(TASK OBJECTIVE):
In the passage about Jara's political songs, reproduce word for word the section that begins at "In 1970, Jara" and stops after "a cultural ambassador.".

━━━━━ EXTRACT PROVIDED

His songs and reputation spread beyond Chile and were taken up by American folk artists. He turned toward direct political confrontation with his 1969 song "Preguntas por Puerto Montt," which condemned government minister Edmundo Pérez Zujovic for ordering police to attack squatters in Puerto Montt and its surrounding settlements, an episode in which eleven people were killed, including a three-month-old infant. The song accused Pérez Zujovic directly, warning him that "not all the rain of the south" would wash his hands clean. The political situation deteriorated further after Pérez Zujovic's 1971 assassination, and Jara himself was beaten by right-wing assailants on at least one occasion.

In 1970, Jara actively supported Allende's Popular Unity candidacy, volunteering for the campaign and performing free concerts. He composed "Venceremos" ("We Will Triumph"), the movement's anthem, and after Allende's election continued to support the new government's efforts to reshape Chilean cultural life, being named a cultural ambassador.

━━━━━━━━━━
━━━━━ GIVEN INFORMATION

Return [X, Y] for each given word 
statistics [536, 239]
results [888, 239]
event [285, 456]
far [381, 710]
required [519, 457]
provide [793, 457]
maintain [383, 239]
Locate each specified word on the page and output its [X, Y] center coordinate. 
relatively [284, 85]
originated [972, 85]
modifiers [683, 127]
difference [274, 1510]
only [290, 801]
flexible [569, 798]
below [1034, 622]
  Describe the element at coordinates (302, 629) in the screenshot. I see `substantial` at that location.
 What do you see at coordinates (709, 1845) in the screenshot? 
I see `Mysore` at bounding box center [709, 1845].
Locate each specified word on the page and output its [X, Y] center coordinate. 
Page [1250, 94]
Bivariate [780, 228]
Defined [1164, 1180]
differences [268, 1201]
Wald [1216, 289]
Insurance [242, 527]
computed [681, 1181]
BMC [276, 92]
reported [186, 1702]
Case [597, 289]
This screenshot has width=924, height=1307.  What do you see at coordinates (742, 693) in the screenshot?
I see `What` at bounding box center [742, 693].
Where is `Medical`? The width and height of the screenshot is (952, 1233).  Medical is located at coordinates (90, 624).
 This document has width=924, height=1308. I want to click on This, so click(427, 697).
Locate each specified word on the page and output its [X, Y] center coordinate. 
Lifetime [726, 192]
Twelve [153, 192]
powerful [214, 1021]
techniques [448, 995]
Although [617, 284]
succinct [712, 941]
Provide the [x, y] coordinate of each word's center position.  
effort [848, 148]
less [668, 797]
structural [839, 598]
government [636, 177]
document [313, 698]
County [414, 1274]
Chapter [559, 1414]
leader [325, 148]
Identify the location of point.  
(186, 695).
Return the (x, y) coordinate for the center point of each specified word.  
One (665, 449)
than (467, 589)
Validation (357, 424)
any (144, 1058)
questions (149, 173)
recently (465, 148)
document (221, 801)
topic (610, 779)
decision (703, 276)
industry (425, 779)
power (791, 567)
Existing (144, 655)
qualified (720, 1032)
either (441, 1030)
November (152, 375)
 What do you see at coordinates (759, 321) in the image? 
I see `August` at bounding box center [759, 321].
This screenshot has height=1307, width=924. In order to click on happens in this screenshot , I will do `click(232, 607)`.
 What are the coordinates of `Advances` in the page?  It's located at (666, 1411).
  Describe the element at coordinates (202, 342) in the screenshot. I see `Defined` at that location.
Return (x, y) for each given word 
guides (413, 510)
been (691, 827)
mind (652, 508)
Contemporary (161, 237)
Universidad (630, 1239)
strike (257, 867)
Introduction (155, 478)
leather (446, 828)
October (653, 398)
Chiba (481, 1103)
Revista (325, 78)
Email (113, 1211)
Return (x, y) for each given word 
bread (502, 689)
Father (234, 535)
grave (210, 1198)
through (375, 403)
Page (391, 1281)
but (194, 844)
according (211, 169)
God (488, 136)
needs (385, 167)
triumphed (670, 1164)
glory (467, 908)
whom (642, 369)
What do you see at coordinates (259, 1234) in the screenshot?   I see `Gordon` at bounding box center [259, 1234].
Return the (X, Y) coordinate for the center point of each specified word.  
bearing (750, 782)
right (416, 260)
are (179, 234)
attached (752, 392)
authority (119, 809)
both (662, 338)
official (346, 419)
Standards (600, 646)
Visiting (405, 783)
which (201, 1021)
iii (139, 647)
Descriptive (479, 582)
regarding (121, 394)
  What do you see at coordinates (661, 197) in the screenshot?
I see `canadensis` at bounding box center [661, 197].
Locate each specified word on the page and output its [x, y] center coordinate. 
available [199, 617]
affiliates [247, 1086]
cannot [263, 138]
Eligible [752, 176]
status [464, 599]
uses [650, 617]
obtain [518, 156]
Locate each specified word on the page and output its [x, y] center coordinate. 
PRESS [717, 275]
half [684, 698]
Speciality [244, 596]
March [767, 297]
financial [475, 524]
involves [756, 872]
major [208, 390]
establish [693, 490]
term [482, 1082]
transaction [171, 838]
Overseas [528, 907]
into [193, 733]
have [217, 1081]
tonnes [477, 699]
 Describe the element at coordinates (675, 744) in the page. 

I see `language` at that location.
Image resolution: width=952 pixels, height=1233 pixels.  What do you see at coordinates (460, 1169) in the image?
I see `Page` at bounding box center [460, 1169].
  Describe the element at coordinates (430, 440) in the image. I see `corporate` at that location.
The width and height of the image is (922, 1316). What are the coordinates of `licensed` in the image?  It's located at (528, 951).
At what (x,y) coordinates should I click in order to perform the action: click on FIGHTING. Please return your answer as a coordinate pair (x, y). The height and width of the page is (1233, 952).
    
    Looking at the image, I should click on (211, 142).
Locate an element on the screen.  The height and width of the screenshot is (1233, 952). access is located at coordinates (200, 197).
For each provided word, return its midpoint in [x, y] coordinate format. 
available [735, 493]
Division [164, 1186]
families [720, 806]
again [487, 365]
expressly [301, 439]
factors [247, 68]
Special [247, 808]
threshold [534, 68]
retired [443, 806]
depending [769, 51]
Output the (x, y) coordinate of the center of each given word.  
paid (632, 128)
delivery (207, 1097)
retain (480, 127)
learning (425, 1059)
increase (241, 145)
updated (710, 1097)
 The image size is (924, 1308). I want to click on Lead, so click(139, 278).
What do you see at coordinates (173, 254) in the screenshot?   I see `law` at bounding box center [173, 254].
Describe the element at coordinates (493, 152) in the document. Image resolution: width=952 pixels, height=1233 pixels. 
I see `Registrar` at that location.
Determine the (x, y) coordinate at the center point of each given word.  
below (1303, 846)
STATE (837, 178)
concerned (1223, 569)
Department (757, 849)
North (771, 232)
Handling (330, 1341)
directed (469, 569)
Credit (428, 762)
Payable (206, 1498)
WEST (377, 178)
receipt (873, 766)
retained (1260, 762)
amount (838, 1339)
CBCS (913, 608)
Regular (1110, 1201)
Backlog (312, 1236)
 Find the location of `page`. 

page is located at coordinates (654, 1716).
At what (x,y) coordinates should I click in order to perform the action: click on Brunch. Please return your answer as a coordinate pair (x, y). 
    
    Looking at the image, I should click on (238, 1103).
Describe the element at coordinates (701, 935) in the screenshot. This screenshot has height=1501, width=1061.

━━━━━━━━━━

(EXERCISE RESULT):
In 1970, Jara actively supported Allende's Popular Unity candidacy, volunteering for the campaign and performing free concerts. He composed "Venceremos" ("We Will Triumph"), the movement's anthem, and after Allende's election continued to support the new government's efforts to reshape Chilean cultural life, being named a cultural ambassador.